Confusion Alert: Distinguishing between per-SE resource limits (vCPU/Memory) and Service Engine Group (SEG) aggregate limitations.
Scenario Logic: Calculating required SE resources based on expected Gigabits per second (Gbps) and Connections Per Second (CPS).
Version Delta: Modern sizing must account for the specific performance profile of the underlying vSphere host hardware.
Atomic Deconstruction
Actionable: Conduct a sizing exercise by evaluating the application's peak throughput and cryptographic requirements before defining SE Group resource maximums.
Parametric: Monitor the impact of Elliptic Curve (EC) certificates, which typically offer lower CPU overhead compared to traditional RSA certificates at similar security levels.
Causal: Under-provisioning vCPU or Memory at the SE level will lead to packet drops and increased latency when the application reaches peak CPS.
SKILLS.md Matrix
| Metric | Design Constraint | Impact |
|---|---|---|
| Throughput | Gbps requirement | Number of SEs / vCPU count |
| Transactions | CPS requirement | CPU cycles for handshakes |
| Memory | Concurrent sessions | Persistence table and buffer size |
Elastic Scale-Out and Scale-In Logic
Exam Radar
Core Priority: Defining the automated triggers that adjust data plane capacity without manual intervention.
High Frequency: Setting CPU, memory, and throughput thresholds that signal the Controller to provision additional SEs.

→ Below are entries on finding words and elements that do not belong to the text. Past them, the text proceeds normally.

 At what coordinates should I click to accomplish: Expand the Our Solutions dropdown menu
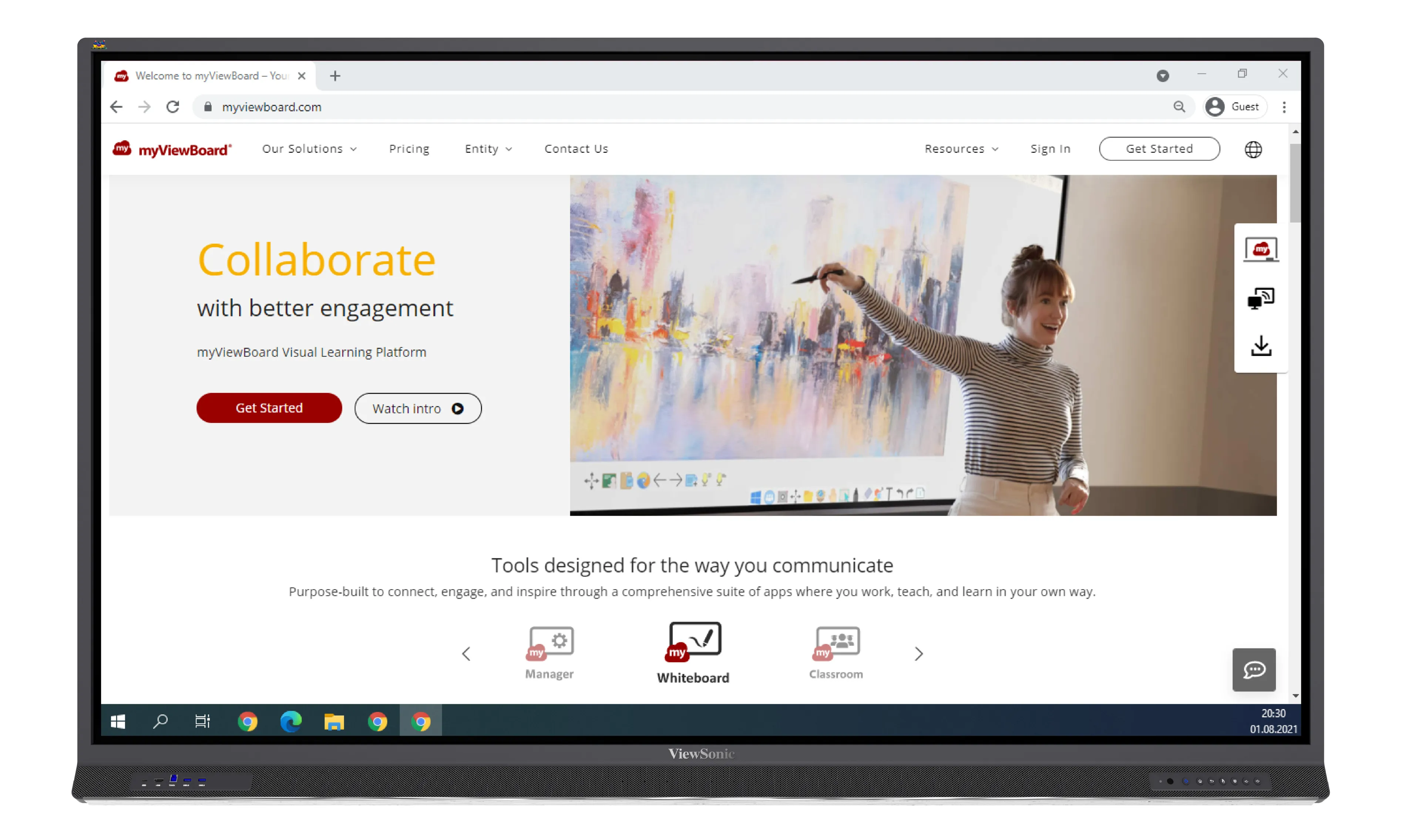tap(307, 148)
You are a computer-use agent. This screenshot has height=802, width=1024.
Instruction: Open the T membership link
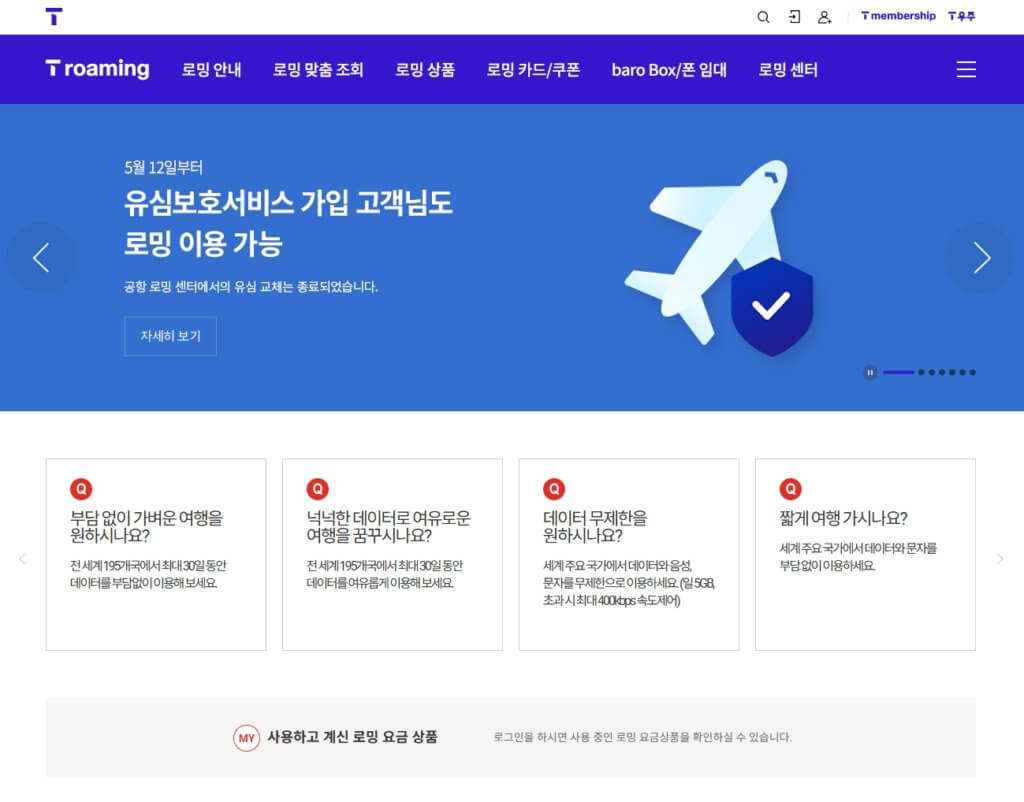(898, 16)
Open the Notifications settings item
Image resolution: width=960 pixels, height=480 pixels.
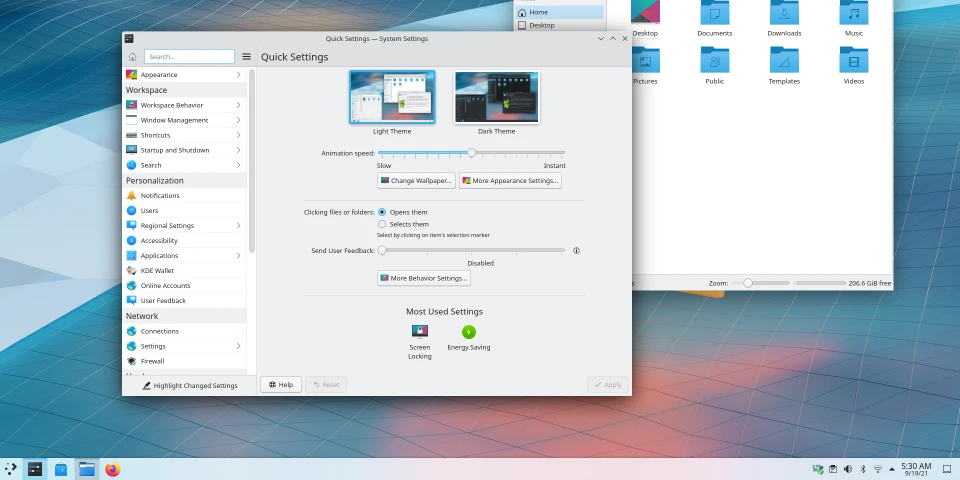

Confusion Alert: Distinguishing between the scale-out event (adding SEs) and the cooling period (preventing rapid flapping).
Scenario Logic: Predicting how the Controller redistributes existing connections and manages Gratuitous ARP during a scale-out.
Version Delta: Utilizing duration-based rules to ensure stability during fluctuating traffic patterns.
Atomic Deconstruction
Actionable: Configure Analytics Profiles with specific percentage thresholds (e.g., 80 percent CPU) to trigger the automated spin-up of new SE VMs.
Parametric: Define scale-in cooling periods to ensure that capacity is not removed too quickly after a transient traffic spike.
Causal: Automatic scale-out prevents application downtime by ensuring that the Virtual Service (VS) always has sufficient aggregate CPU/RAM to process incoming requests.
SKILLS.md Matrix
| Logic | Design Requirement | Goal |
|---|---|---|
| Scale-Out | High-watermark threshold | Performance preservation |
| Scale-In | Cooling period duration | Flapping prevention |
| Redundancy | N+M Buffer | Spare capacity maintenance |
High Availability (HA) Mode Selection
Exam Radar
Core Priority: Aligning the HA mode with application criticality and Recovery Time Objectives (RTO).
High Frequency: Comparing Elastic HA (N+M) for efficient redundancy versus Elastic HA (Active/Active) for maximum throughput.
Confusion Alert: Identifying that Legacy Active/Standby is suitable only for basic requirements and limits total throughput.
Scenario Logic: Choosing the Active/Active design for instantaneous failover where multiple SEs serve the same VIP simultaneously.
Version Delta: Selecting the default recommended N+M mode for a balance of efficiency and availability.
Atomic Deconstruction
Actionable: Select the HA mode within the SE Group configuration based on whether the application requires maximum throughput (Active/Active) or efficient resource usage (N+M).
Parametric: In N+M mode, configure the "M" buffer to specify how many spare SEs the Controller should maintain across the group.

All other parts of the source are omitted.